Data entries

==*==

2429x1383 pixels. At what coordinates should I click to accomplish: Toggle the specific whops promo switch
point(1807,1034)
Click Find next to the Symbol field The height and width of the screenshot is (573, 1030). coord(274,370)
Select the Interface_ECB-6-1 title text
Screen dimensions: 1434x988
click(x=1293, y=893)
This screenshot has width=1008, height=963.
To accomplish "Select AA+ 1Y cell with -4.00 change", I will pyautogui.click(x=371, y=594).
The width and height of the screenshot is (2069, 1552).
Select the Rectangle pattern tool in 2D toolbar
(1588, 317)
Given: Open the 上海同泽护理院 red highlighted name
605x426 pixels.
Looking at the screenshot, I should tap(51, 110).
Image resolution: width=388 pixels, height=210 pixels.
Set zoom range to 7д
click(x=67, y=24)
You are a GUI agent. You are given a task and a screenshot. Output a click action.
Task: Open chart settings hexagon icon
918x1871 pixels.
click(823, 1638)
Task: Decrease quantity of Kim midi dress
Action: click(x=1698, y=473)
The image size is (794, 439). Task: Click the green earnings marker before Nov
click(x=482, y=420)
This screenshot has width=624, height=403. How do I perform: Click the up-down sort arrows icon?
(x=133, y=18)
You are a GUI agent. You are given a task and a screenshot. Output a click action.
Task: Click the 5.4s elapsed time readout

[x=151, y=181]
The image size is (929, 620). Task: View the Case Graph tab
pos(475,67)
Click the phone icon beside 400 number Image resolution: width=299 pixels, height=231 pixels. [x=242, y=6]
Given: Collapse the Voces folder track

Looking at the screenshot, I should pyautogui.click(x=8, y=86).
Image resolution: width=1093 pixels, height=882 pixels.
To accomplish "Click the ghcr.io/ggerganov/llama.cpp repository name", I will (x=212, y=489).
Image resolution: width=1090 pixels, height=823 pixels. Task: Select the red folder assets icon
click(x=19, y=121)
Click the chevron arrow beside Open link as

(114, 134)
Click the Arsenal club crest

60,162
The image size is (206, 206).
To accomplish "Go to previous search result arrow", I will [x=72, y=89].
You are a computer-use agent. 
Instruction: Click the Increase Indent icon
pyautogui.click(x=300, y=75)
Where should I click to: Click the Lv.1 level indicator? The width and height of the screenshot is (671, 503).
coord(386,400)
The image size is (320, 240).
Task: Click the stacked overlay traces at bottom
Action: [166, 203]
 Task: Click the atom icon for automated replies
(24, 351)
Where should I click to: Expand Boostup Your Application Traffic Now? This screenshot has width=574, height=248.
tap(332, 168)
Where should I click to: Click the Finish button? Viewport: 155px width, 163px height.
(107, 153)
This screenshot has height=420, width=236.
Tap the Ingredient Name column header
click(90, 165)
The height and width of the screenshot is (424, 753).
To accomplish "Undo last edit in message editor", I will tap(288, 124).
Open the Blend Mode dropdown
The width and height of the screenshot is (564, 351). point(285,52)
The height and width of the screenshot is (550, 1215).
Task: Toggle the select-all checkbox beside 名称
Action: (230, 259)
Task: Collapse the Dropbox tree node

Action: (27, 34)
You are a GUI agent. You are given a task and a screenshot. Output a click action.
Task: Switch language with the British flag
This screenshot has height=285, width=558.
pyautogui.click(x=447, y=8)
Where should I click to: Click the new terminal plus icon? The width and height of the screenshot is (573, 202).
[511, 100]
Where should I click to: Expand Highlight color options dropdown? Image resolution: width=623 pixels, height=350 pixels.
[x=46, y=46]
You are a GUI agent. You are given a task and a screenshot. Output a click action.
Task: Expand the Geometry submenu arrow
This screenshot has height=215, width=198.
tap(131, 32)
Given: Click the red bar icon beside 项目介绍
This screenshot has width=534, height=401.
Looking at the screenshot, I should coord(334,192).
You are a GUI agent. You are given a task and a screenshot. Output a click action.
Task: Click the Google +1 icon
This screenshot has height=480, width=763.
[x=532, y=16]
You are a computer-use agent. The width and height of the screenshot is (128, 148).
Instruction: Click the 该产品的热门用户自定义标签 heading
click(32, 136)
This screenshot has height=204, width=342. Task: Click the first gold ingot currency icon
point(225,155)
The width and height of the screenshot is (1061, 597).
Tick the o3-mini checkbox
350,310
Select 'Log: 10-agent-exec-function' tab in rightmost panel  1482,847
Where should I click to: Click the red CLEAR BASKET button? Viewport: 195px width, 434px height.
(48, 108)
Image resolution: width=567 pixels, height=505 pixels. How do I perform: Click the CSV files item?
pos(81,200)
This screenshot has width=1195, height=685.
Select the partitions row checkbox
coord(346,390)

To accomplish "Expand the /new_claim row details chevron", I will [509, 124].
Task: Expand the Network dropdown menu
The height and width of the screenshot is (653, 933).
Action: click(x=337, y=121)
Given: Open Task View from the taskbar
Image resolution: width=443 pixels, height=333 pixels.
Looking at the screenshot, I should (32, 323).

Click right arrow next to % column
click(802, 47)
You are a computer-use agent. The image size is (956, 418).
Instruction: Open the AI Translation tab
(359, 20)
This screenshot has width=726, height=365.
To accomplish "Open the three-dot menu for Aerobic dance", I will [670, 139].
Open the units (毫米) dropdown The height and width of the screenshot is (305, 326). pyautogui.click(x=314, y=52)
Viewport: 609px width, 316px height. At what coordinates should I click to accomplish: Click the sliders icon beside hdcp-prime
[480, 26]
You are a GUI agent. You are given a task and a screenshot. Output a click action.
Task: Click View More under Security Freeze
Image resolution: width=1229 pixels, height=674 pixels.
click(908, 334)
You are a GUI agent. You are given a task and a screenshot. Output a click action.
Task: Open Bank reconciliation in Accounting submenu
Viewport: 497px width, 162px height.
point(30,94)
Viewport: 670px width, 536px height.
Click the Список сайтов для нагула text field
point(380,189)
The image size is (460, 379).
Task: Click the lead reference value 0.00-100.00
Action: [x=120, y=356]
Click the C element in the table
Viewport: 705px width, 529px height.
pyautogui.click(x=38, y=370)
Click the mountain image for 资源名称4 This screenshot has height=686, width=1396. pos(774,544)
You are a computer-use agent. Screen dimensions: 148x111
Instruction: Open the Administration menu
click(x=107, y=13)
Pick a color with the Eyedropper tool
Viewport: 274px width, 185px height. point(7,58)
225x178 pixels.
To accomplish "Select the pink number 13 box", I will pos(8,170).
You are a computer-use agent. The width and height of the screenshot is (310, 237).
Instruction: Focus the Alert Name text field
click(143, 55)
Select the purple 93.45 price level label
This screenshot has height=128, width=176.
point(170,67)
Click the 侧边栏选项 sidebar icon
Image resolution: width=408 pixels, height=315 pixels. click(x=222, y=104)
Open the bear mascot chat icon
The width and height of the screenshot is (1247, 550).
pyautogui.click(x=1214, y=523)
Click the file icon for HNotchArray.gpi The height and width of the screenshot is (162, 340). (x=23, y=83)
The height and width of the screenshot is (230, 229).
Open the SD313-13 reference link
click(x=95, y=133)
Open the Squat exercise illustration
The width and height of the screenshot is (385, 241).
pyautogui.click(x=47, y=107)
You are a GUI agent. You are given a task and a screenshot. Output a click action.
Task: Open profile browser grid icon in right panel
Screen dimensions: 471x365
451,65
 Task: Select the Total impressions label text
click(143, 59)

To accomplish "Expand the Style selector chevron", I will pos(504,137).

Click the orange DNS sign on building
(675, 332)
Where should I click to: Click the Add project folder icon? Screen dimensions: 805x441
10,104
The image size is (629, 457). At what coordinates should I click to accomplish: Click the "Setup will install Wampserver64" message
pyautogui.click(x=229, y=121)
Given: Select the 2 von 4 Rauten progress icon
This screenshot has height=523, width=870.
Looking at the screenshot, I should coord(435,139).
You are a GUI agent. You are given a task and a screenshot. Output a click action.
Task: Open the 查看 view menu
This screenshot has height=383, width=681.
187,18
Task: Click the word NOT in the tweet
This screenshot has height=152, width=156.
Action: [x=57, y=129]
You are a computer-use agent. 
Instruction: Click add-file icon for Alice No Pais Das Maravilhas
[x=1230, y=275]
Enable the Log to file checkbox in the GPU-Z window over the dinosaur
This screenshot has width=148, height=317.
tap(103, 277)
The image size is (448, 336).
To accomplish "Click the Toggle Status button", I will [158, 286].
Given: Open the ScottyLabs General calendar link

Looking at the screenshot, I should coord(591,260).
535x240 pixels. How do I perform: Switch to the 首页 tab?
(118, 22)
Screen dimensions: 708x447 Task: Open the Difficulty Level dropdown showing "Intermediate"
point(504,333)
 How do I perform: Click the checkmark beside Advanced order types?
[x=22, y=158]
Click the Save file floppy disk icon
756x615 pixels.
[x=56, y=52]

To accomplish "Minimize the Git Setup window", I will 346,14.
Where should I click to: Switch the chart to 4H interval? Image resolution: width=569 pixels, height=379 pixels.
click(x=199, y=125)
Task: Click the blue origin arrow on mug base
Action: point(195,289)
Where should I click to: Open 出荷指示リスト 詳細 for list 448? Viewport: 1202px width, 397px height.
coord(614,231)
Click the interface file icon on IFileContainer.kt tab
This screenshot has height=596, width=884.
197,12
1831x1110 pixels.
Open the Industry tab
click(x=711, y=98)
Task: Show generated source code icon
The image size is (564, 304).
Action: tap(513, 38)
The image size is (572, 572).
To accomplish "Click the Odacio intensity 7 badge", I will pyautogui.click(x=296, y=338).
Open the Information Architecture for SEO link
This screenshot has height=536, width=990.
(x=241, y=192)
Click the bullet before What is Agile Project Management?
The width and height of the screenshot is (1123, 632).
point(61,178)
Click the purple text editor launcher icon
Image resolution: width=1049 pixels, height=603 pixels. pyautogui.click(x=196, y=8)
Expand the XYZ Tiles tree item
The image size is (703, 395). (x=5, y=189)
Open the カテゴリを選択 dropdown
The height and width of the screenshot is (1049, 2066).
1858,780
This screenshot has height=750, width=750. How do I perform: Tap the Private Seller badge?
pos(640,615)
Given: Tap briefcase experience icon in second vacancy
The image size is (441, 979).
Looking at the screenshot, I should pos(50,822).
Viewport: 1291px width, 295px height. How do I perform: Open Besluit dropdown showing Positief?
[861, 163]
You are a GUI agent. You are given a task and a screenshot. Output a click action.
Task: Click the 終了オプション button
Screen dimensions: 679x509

==*==

• [Requirements] Identify every line above that contains the string "submenu" and copy each one out. Matching is case-sensitive.

• [Written solution]
Task: Expand the Geometry submenu arrow
Task: Open Bank reconciliation in Accounting submenu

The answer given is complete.